The Neurological Basis of EPS
Antipsychotic medications function by interacting with neurotransmitters in the brain, with a focus on dopamine. Dopamine is a chemical messenger that helps regulate movement, acting like a traffic controller for nerve signals. The therapeutic effect of antipsychotics comes from their ability to reduce dopamine activity in specific brain pathways to manage psychosis.
This reduction is achieved through dopamine receptor blockade, where the medication occupies receptors on nerve cells, preventing dopamine from transmitting its signal. While beneficial for psychosis, this action is not perfectly targeted. The blockade can also occur in the nigrostriatal pathway, a part of the brain integral to the extrapyramidal system and motor function.
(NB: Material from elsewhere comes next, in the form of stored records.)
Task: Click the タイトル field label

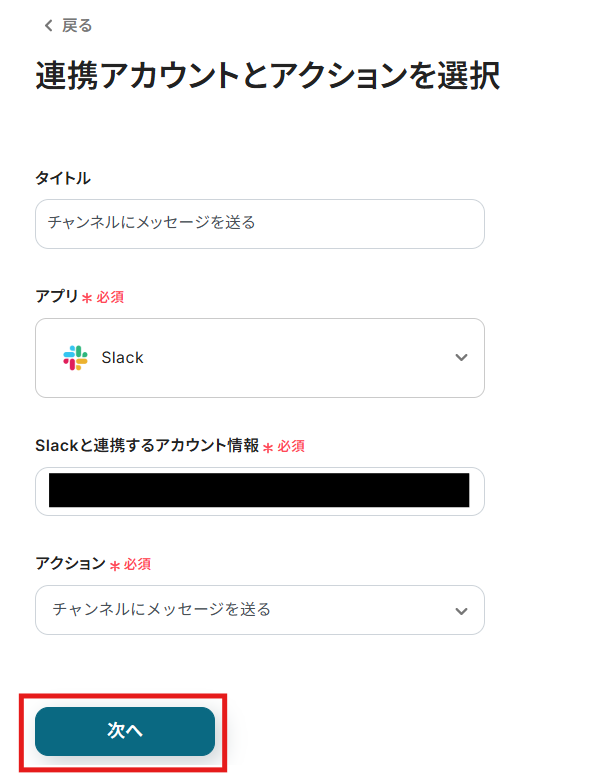Action: point(63,178)

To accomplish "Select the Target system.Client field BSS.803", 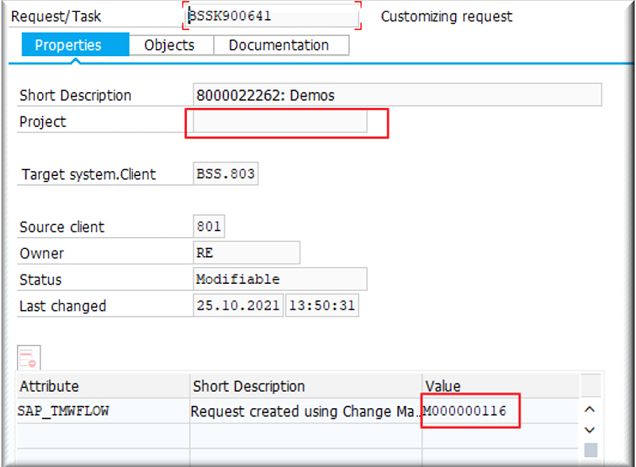I will [x=225, y=174].
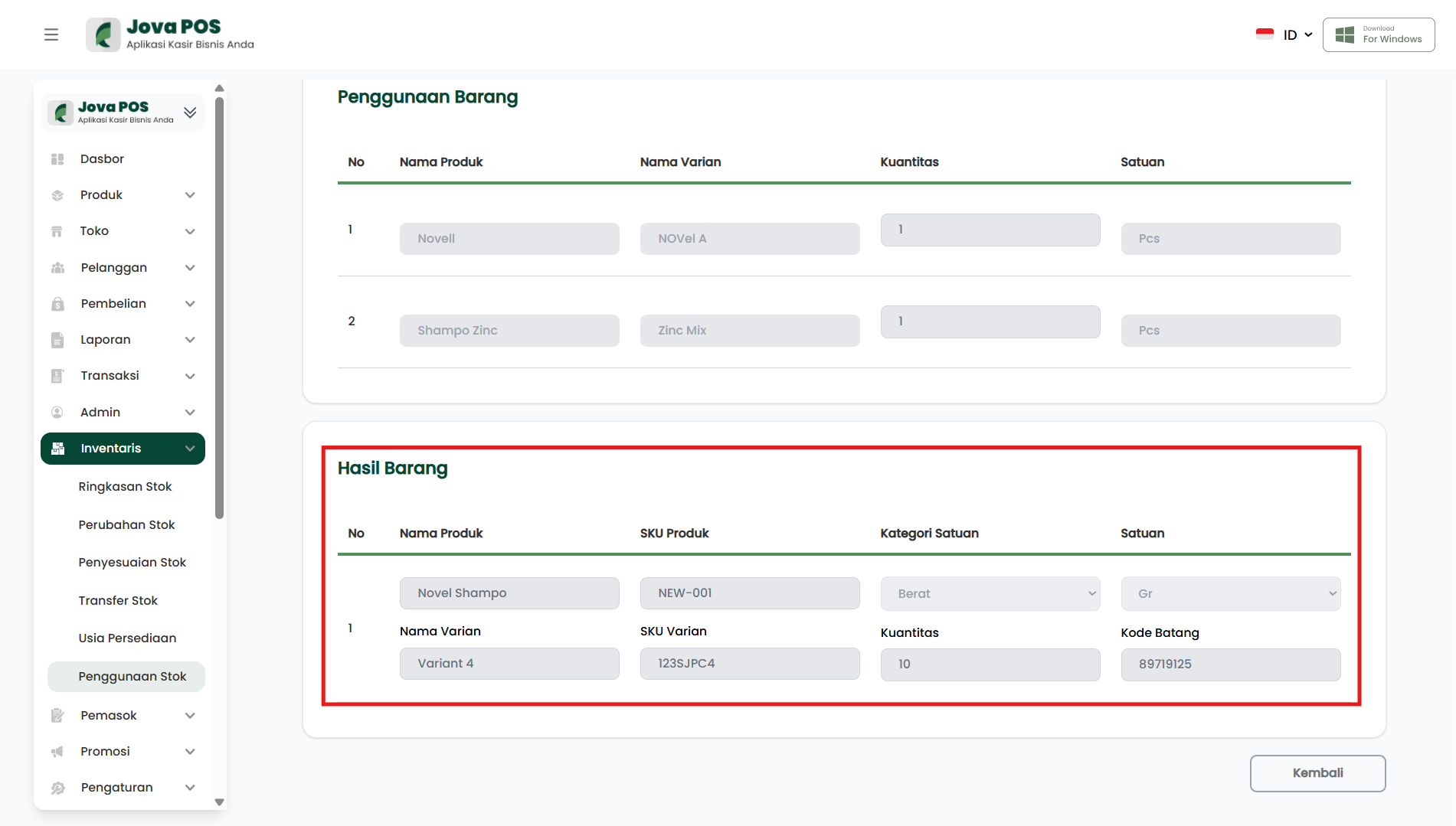The width and height of the screenshot is (1456, 826).
Task: Click the hamburger menu icon
Action: tap(51, 34)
When dopamine signaling is dampened in this motor pathway, the regulation of movement is disrupted. The flow of information for smooth muscle function becomes irregular, leading to the involuntary movements recognized as EPS. The effects are dose-dependent, meaning the likelihood of experiencing them often increases with higher doses of the medication.
Classification of Extrapyramidal Symptoms
Extrapyramidal symptoms are categorized into several distinct types, each with a unique presentation.
- Acute dystonia involves sudden, involuntary, and sustained muscle contractions that can lead to abnormal postures or repetitive movements. It often affects the muscles of the neck, causing the head to twist to one side, the jaw, or the eyes, and typically appears within hours or days of initiating treatment.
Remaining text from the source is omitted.